The 147th also trained Bush to be a pilot. Again, this was unusual because it was rather expensive to train a pilot from scratch. The usual route was to borrow trained pilots from regular Air Force units or to train young men who had some experience, which Bush did not have.

How did George W. Bush gain entry into the TANG? The Bush family cover story was that he had talked to Lt. Col. Walter Staudt, who told him positions were open. It later turned out that it was not at all that simple. What really happened was that Ben Barnes, state Speaker of the House, used some influence to gain entry for Bush, letting him leapfrog over many other applicants. In fact, one of the scoops that Mapes got for the “60 Minutes II” segment was that Barnes went on camera to talk about what he had done.

But getting in was just the beginning of the story. Young Bush was allowed to take “hiatuses” from active duty. For instance, Bush got a six-week leave to work on Sen. Ed Gurney’s campaign in Florida. He then seemed to lose his skills as a pilot. He had difficulty landing his F-102 fighter plane. Consequently, he was pulled from flight duty, his last sortie being performed in April 1972.

Then, with many months still left on his National Guard contract, he asked permission to work on another senatorial campaign for Win Blount in Alabama. Bush requested, and was granted, a transfer to the 187th Tactical Reconnaissance unit in Montgomery at Dannelly Field. But there was no credible evidence in Alabama that Bush ever showed up.

When Blount lost in November of 1972, Bush returned to Texas, but not apparently to Ellington Air Base in Houston as he was supposed to. He went to Florida and Washington DC, and then returned to Alabama. He then tried to go back to Texas to report, but his superiors did not want him there. Further, there was never any paperwork returned to Ellington from Alabama about his alleged alternative service.

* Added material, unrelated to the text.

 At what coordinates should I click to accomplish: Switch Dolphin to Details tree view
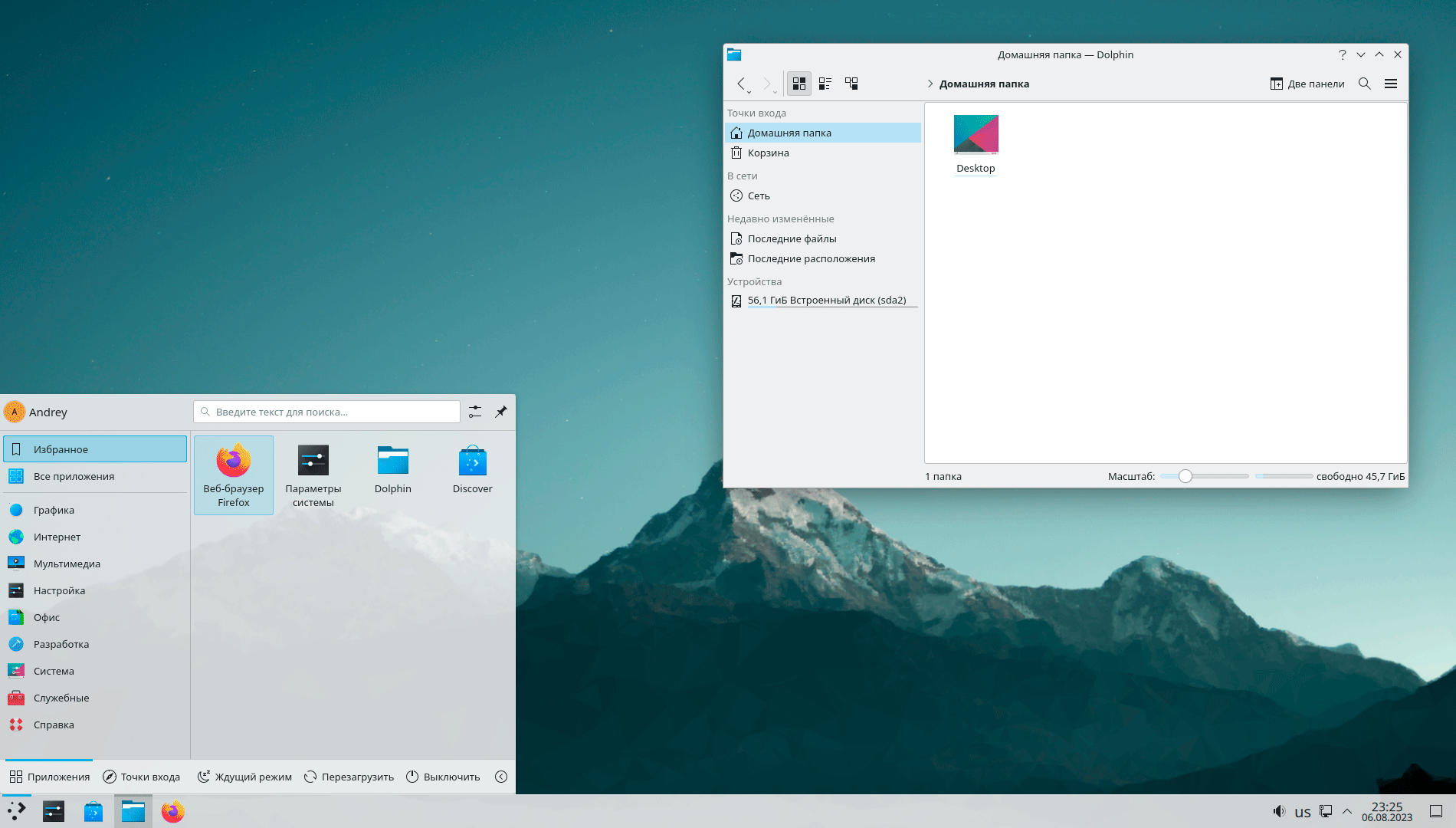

As many who have examined the record have concluded, it is hard not to say that young Bush went AWOL and did not fulfill the last two years of a six-year military commitment. That should have gotten him kicked out of the TANG and made him eligible for the draft. His negligence should have meant no honorable discharge, but he got one nonetheless.

President George W. Bush in a flight suit after landing on the USS Abraham Lincoln to give his "Mission Accomplished" speech about the Iraq War.

President George W. Bush in a flight suit after landing on the USS Abraham Lincoln on May 1, 2003, to give his “Mission Accomplished” speech about the Iraq War.

Finessing a Vulnerability

Years later when Bush launched his political career, it appears that his handlers understood what a liability this whole episode was. Karl Rove and Karen Hughes tried to intimidate local Texas writers like James Moore from questioning Bush about it. But then, as Moore noted, there were reports from TANG manager Bill Burkett that some of Bush’s entourage went into National Guard Headquarters to purge Bush’s files. Whatever one thinks of Burkett’s credibility, there were indeed several documents missing from Bush’s file, which should have been there.

The first time I ever heard about the Bush/TANG story was during the presidential campaign of 2004, which tells us something about the national news media’s insistence on ignoring it when Bush first ran for president in 2000. Back then, much of the mainstream press was enamored of George W. Bush, who gave out nicknames to his favorite reporters. The campaign press was also generally disdainful of Vice President Al Gore, who was deemed a boring nerd.

During that campaign, Walter Robinson of the Boston Globe brought the story about Bush’s shirking his National Guard duty outside of Texas. Robinson interviewed several of Bush’s commanders who did not recall seeing him in 1972 or 1973, either in Texas or Alabama.

But that well-documented story fell on deaf ears as far as the national press was concerned. Big-time political reporters were much more interested in making fun of Gore for supposedly saying, “I invented the Internet” although Gore never actually said that. In 2000, within the Washington press corps, there was a palpable yearning for a return of the Bush Family “adults” and the dispatch of Bill Clinton’s tawdry entourage.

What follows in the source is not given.